Homeowners who plan on moving at some point in the future are likely to ask the question: "What will my home be worth?" Ah, if only there was a real estate magic eight ball that could reveal the price tag sellers should slap on their homes! Location and real estate market conditions help determine your home's value, but unfortunately, pinpointing an exact number is far from a perfect science.
But there are certain tried and true tactics you can employ to help you get a ballpark figure for your home's worth. Below, our real estate experts offer their most reliable methods.
'What will my home be worth?'
Projecting out what your home will be worth in just a couple of years can be challenging, but in a conservative market, 3% appreciation per year is a good guideline to use, says Liane Jamason, broker associate at Smith & Associates Real Estate, in Tampa Bay, FL.
So, using that number, you can estimate that a $500,000 home you bought today could be worth $671,958 in 10 years.

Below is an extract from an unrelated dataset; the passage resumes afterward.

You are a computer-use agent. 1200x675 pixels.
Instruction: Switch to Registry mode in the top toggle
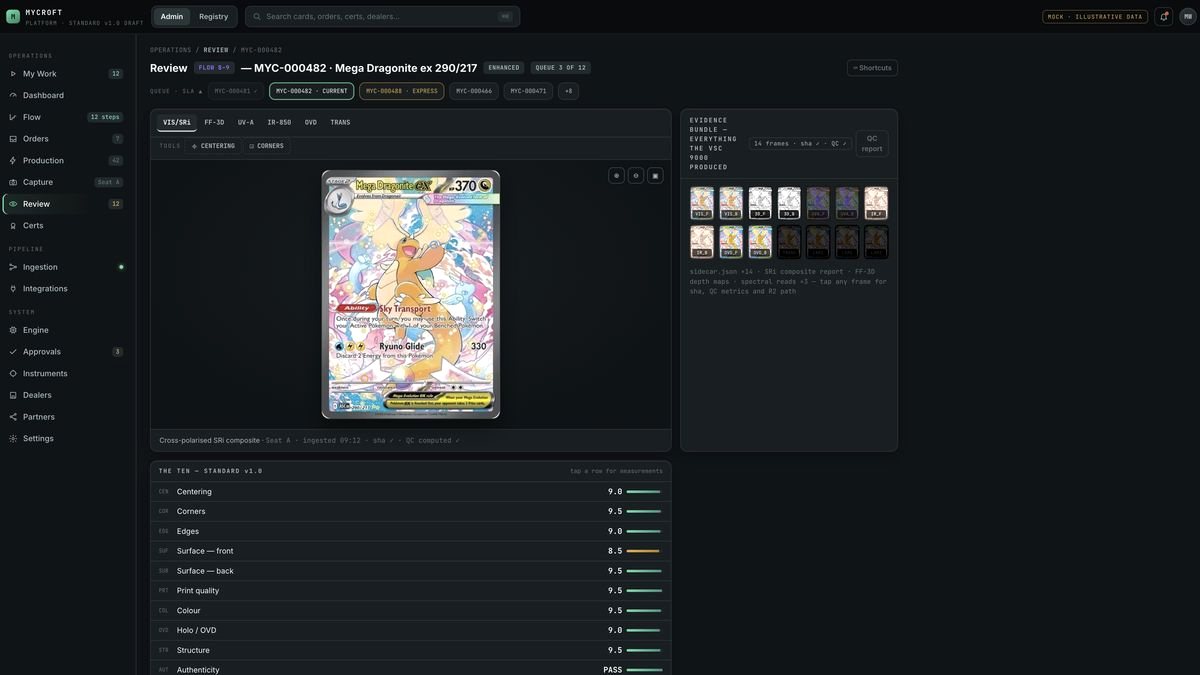click(213, 16)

Of course, keep in mind that exceptions abound. In some markets, you can see jumps in value of 15% to 20% over short periods of time.
Look back to look forward
Another way to estimate your home's value is by taking a backward, historical look, says Bruce Ailion, a real estate agent and attorney for Re/Max Town and Country in Atlanta.
The Federal Housing Finance Agency’s Housing Price Index Calculator, for example, will show you market trends from the past that you can use to help you plan for the future. For example, the calculator shows that a home purchased 20 years ago for $100,000 in Portland, OR, would be worth $252,335 today, meaning that it had increased 4.74% annually, for a total of 153.34%. Taking that same percentage and pushing it out 20 years, you could guess that your home might be worth $636,640 in 20 years.

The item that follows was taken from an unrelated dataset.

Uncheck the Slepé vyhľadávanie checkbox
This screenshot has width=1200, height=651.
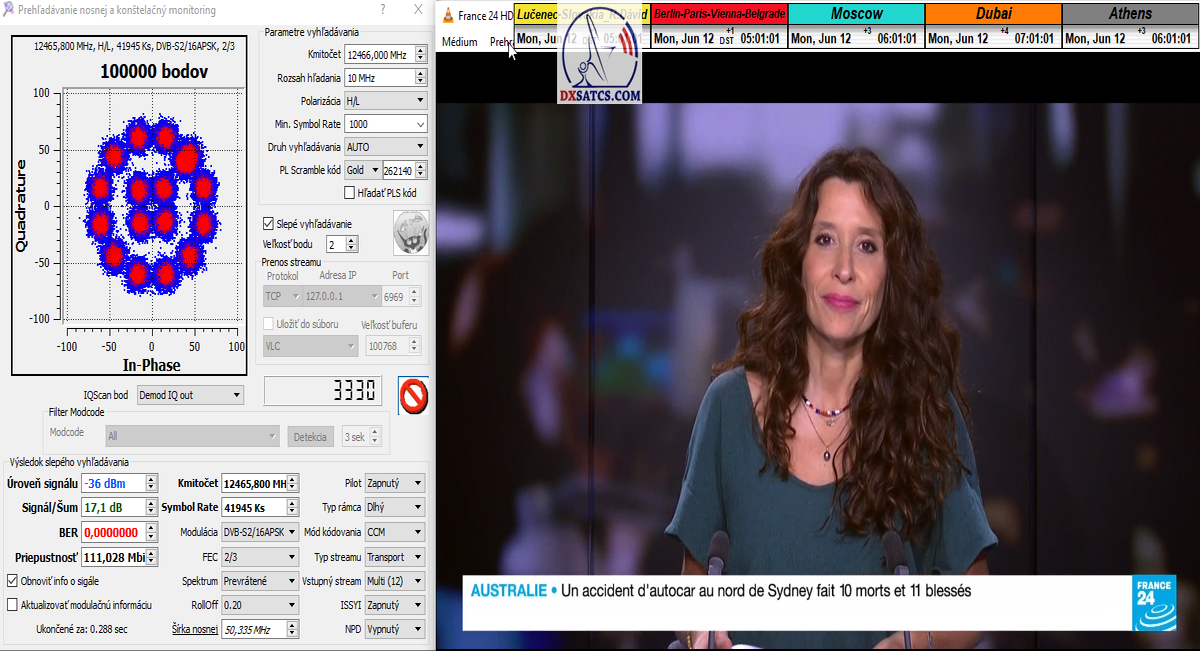click(268, 223)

Keep in mind however, that these scenarios don’t take into account the specific circumstances of a neighborhood, the home's condition, or city revitalizations that would drive up the cost of housing.

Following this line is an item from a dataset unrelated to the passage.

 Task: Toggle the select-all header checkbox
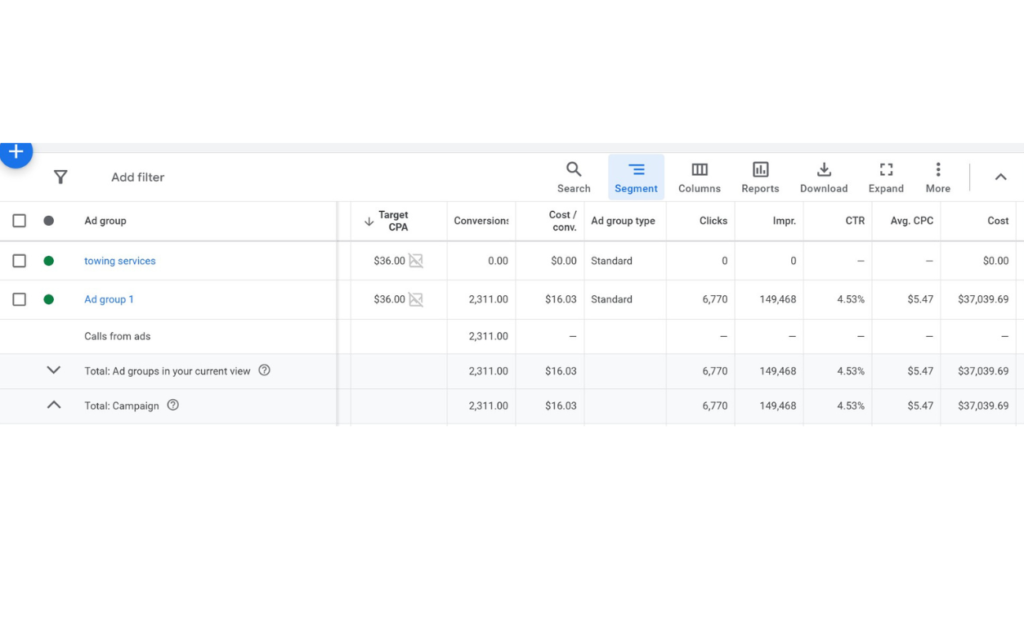pos(19,221)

The most accurate way to answer the question "What will my home be worth?" is to work with Crissi Avila, your real estate broker. This can help you get a handle on the comps—or comparable properties—in your neighborhood that will help give you an accurate read on how much your home could sell for. If you looked at nine homes in a given subdivision that sold for $650,000 in 2006 and were selling in the $845,000 range in 2016, you could say that real estate in that area was appreciating by 30% every 10 years.
The bottom line is that the longer you stay in a home, the more time you have to reap the benefits of real estate appreciation.
Any real estate expert will tell you that if you are planning to move, it's wise to keep yourself in the know about your property's value. That way, you won't be surprised when the time comes to put your home on the market.